07/13/2013 04:33 EDT | Updated 09/12/2013 05:12 EDT

Director Training Is 20 Years Behind the Times

Non-profit organizations (NPOs) are governed by a board of highly skilled directors. While significant advances in technology and education have taken place over the past few years, director training has essentially remained the same for the past 20 years.

It goes something like this...

The old lecture format still dominates: an expert shows up, clicks through some PowerPoint slides for an hour or two, some literature is distributed, maybe a case study is reviewed, and then the class is dismissed.

To anyone who has suffered through this type of 'training', it's not news that this format is broken. The pearls of wisdom are quickly forgotten, no real skills are developed, and 'business as usual' takes over again. The reality is that most people learn best by actively doing, not passively sitting back and listening.

Currently training directors is very costly. The industry is driven by high-priced consultants, expensive universities, and a few costly training institutes. It's not unusual for a weekend seminar to cost thousands of dollars for a single attendee.

Large organizations can spend tens of thousands of dollars to train their boards. This high-cost of training means that director education remains inaccessible to most non-profits, simply because it is so expensive. Yet the need for qualified directors remains.
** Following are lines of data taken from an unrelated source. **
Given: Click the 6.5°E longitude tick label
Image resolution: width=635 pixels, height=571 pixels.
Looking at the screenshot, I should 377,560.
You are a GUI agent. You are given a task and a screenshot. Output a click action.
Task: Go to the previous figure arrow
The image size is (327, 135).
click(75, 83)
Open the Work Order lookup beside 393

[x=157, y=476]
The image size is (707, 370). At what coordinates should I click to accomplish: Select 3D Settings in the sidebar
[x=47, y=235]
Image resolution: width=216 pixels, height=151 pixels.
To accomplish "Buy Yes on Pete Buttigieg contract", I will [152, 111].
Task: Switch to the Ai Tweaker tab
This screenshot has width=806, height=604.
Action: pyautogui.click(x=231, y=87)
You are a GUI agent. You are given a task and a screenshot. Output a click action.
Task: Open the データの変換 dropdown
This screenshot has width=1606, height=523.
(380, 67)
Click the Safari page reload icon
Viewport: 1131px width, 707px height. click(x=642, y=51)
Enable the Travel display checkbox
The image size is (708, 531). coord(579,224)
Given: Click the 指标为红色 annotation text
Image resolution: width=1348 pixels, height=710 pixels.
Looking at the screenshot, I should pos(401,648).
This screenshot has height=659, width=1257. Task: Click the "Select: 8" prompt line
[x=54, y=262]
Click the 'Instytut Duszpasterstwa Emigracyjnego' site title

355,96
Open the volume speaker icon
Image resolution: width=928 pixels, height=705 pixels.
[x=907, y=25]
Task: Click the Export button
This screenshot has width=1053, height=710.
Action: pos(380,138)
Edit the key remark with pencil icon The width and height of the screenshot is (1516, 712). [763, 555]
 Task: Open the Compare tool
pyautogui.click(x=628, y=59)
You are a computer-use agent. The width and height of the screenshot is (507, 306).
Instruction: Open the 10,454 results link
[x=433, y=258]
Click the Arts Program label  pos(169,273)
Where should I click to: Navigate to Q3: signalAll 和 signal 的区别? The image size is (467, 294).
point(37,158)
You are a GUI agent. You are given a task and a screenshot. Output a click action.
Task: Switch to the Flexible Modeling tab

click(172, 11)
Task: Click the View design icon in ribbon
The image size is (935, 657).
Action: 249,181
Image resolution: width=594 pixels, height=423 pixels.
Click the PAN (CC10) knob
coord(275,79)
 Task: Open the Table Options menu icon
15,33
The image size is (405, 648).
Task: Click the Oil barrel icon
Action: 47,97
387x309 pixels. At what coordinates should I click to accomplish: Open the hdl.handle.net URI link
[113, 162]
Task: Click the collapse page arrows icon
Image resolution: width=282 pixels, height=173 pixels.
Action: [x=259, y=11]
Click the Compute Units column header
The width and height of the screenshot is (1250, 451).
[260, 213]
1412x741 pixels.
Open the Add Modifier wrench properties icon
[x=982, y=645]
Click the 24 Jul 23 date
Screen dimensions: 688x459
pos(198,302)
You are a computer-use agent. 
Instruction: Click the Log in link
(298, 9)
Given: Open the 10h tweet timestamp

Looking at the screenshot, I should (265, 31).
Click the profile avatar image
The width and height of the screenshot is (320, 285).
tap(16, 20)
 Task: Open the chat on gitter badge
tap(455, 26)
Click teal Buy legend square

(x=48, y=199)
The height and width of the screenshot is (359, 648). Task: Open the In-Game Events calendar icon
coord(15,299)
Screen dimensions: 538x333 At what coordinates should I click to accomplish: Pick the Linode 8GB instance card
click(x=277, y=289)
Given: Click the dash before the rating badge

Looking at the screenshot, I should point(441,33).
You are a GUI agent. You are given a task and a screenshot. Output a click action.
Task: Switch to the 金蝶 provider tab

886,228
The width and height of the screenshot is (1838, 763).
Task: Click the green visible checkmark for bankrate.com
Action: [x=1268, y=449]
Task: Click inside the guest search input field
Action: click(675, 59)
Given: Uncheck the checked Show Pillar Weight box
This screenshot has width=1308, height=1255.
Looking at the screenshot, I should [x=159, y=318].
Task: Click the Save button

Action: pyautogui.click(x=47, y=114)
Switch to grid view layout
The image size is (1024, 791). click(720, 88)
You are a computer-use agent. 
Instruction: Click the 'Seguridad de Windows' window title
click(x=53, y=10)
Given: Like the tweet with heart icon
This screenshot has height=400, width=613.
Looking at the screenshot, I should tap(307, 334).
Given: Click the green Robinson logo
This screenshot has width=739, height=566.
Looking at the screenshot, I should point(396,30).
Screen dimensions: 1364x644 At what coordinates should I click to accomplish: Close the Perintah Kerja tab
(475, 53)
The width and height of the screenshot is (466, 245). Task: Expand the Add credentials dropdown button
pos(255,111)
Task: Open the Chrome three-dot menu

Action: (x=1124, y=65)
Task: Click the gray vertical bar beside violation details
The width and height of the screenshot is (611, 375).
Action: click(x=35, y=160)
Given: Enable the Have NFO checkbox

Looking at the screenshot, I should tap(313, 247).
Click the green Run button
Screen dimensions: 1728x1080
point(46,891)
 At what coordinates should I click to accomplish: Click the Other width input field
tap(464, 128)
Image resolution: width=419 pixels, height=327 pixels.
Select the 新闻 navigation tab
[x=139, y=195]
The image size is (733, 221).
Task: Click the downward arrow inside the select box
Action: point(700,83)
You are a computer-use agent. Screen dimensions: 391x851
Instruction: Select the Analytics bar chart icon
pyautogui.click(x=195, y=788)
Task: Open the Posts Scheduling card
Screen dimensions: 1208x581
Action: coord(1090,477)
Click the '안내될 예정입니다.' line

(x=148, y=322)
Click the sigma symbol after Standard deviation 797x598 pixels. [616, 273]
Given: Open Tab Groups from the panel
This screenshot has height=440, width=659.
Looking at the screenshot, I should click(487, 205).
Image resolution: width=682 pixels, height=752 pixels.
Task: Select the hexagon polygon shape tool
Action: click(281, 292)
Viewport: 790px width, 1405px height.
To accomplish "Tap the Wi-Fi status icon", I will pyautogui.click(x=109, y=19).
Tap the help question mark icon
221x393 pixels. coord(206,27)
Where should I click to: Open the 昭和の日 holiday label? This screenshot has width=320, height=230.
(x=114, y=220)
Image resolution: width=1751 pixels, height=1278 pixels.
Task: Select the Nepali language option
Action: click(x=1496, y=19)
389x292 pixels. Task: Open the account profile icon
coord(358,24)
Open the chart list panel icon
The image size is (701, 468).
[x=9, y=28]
Though many volunteers are interested in serving on a board, assuming directorship is nothing to take lightly. Directors need to have real skills to properly navigate the risks of a dynamic landscape with many different stakeholders. Working with staff, volunteers, donors and wide networks of interests takes special capabilities. Directors need to master real skills that are not easy to come by, such as: governance, fundraising, marketing, and finance, just to name a few.

So how will volunteers acquire the skills to become effective board directors?


Online education is a growing trend that has yet to reach the board of directors. There are very few director training programs that can be accessed online. However in the near future, basic content around leadership, governance, fundraising, and marketing will be available to anyone with the interest to learn - for free. Because it is online, volunteers won't have to wait to sign up to expensive courses taught on a rigid time-frame. Volunteers should be able to access this information anytime, anywhere, through the web.


A shift away from lecture-based format towards an active learning model will accelerate the adoption of director skills. Most people learn by doing, not just passively sitting back and listening to an expert. Changing the learning format to focus on real-world scenarios, and requiring volunteers to actively play the role of director provides people with experience they can take from the classroom and apply in the real world right away. Under the watch of an expert instructor, who provides constructive feedback, volunteers can more quickly adopt and apply real skills that they will need to be effective board leaders.

It's time for non-profit boards to benefit from the advances in technology and education that are making high-quality training accessible to more organizations. The days paying exorbitant fees to access director training are numbered.